┌─ Record extracts
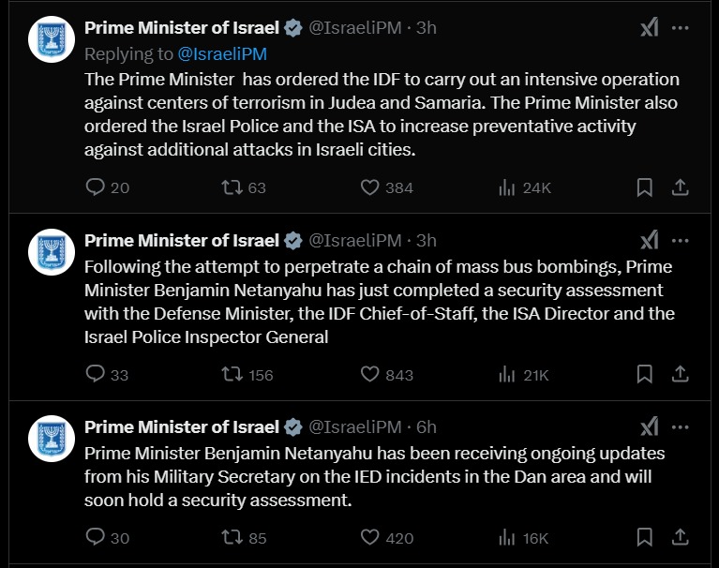Open more options on the first tweet
Screen dimensions: 719x568
point(680,28)
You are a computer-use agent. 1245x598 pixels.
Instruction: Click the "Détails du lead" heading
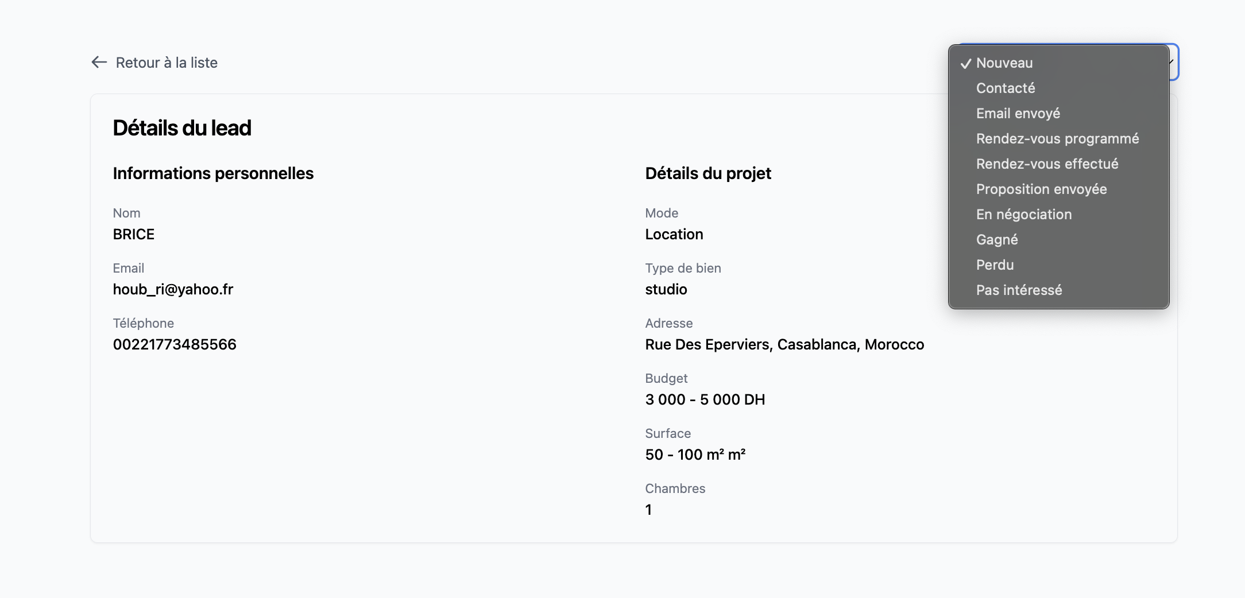(x=182, y=128)
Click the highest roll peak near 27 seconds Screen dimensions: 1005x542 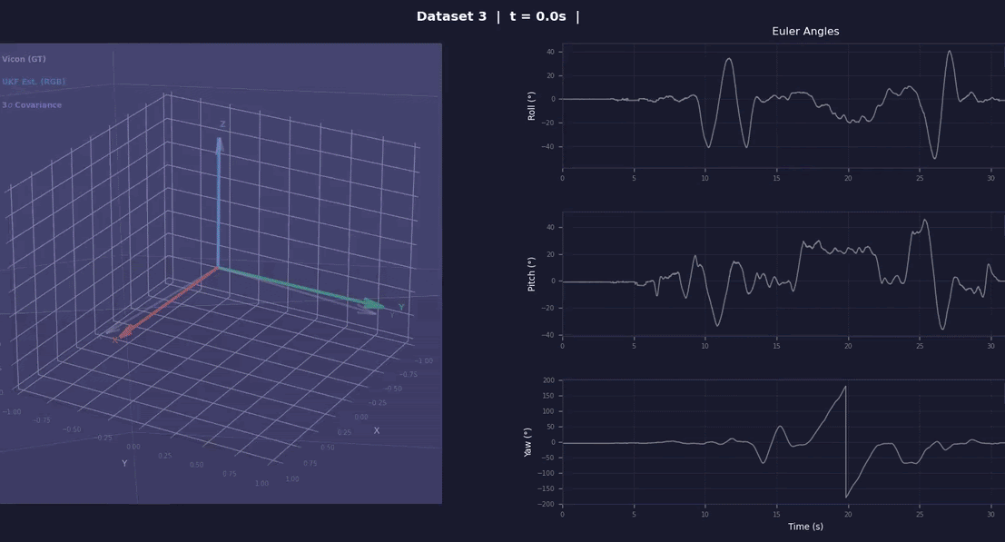coord(950,52)
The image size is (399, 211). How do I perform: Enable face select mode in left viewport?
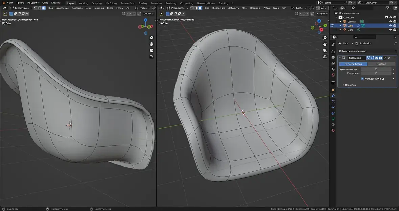44,8
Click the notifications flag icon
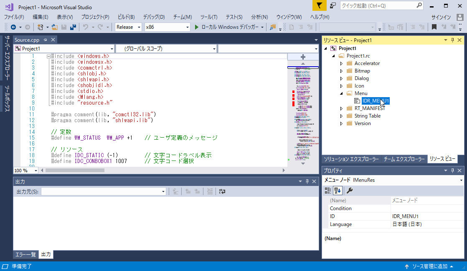Image resolution: width=467 pixels, height=271 pixels. click(x=319, y=5)
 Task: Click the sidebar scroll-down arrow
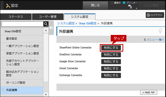(46, 95)
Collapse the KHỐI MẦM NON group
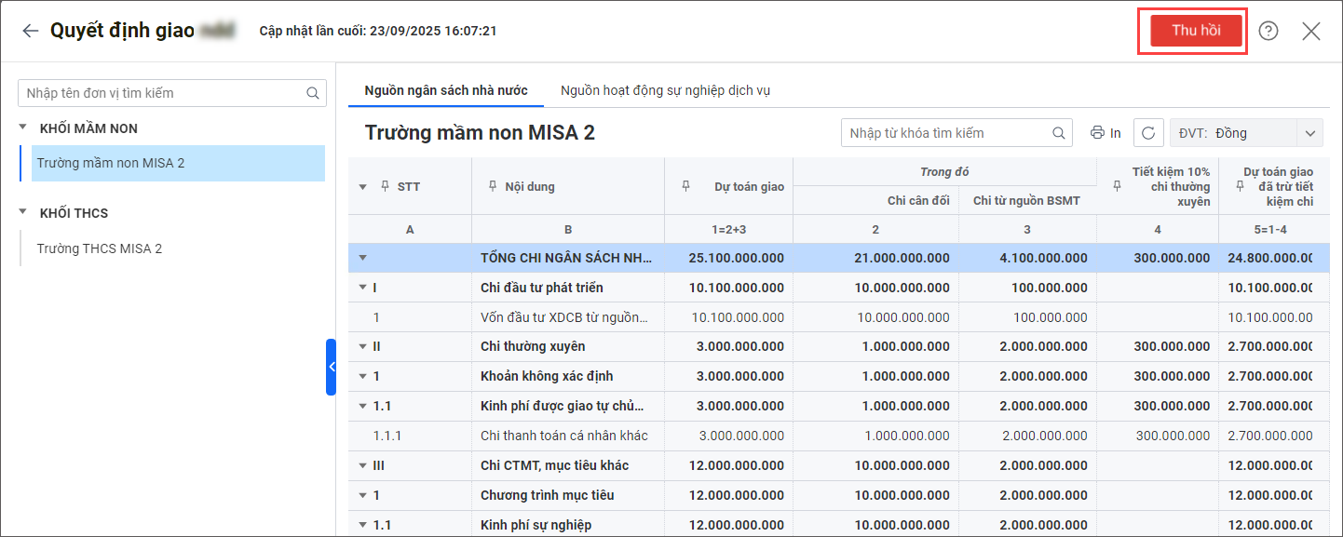The image size is (1343, 537). click(x=23, y=128)
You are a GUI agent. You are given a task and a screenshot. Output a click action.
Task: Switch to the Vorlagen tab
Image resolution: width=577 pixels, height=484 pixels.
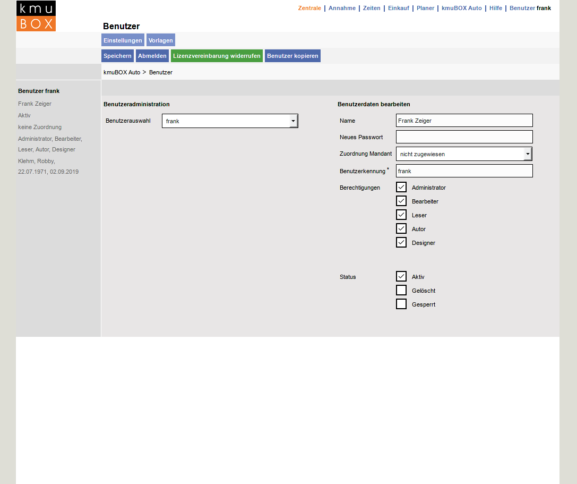pos(160,40)
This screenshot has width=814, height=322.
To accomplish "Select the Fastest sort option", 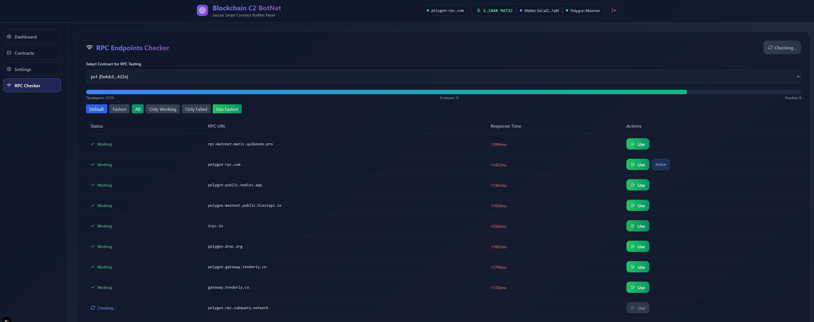I will click(x=119, y=109).
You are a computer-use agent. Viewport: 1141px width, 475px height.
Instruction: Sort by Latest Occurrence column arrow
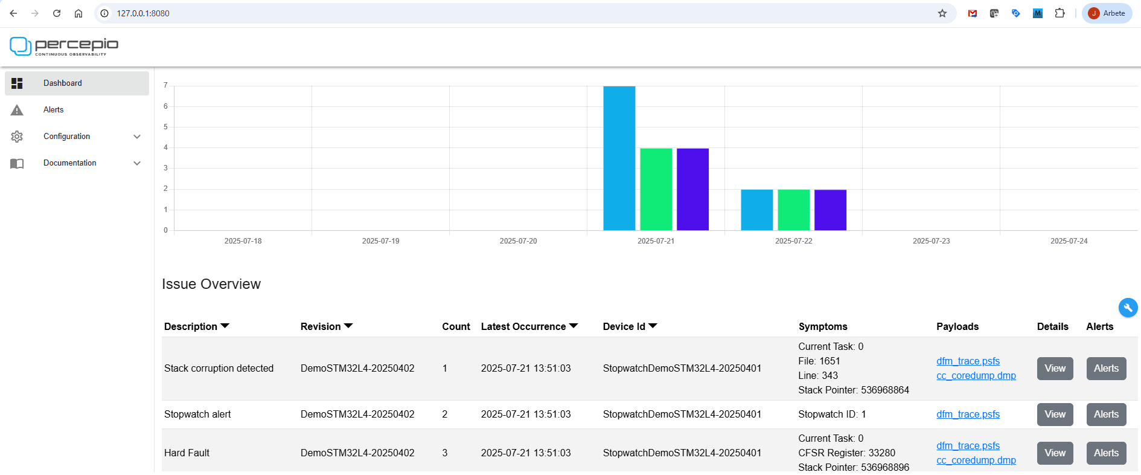[574, 326]
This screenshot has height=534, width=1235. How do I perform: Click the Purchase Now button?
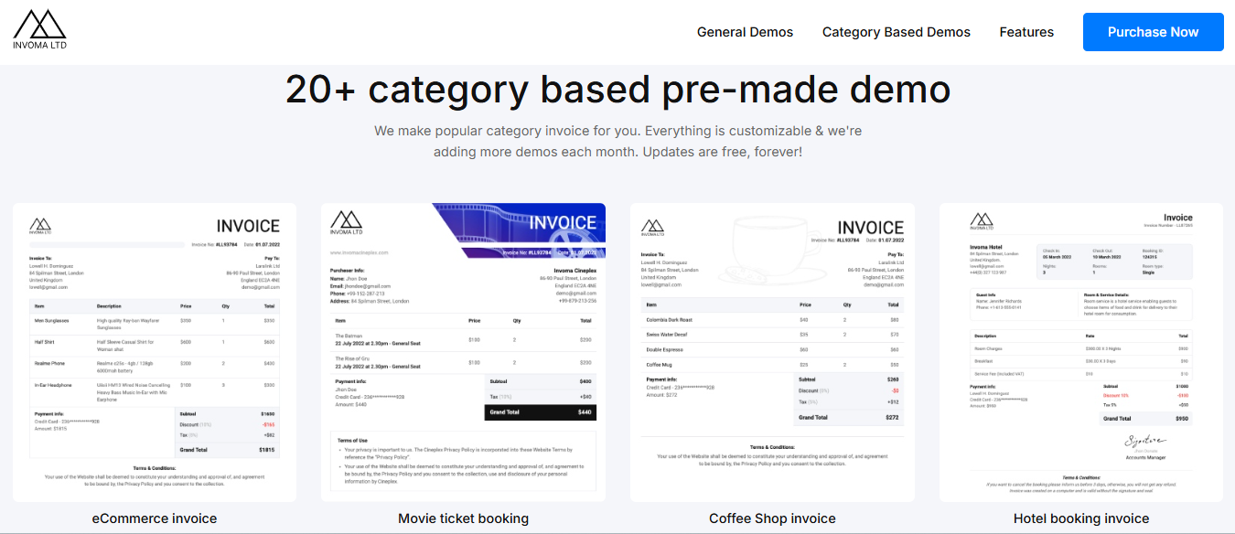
└─
## [Instruction]
Repeat the rows word for word, beginning at the line that contains "Click the notifications flag icon" and stopping after the line that contains "The image size is (1343, 537).". Omit the pictures.

## [Reply to the exercise]
Click the notifications flag icon
Image resolution: width=467 pixels, height=271 pixels. click(x=319, y=5)
 Task: Click the sidebar scroll-down arrow
(46, 95)
Collapse the KHỐI MẦM NON group
The image size is (1343, 537). click(x=23, y=128)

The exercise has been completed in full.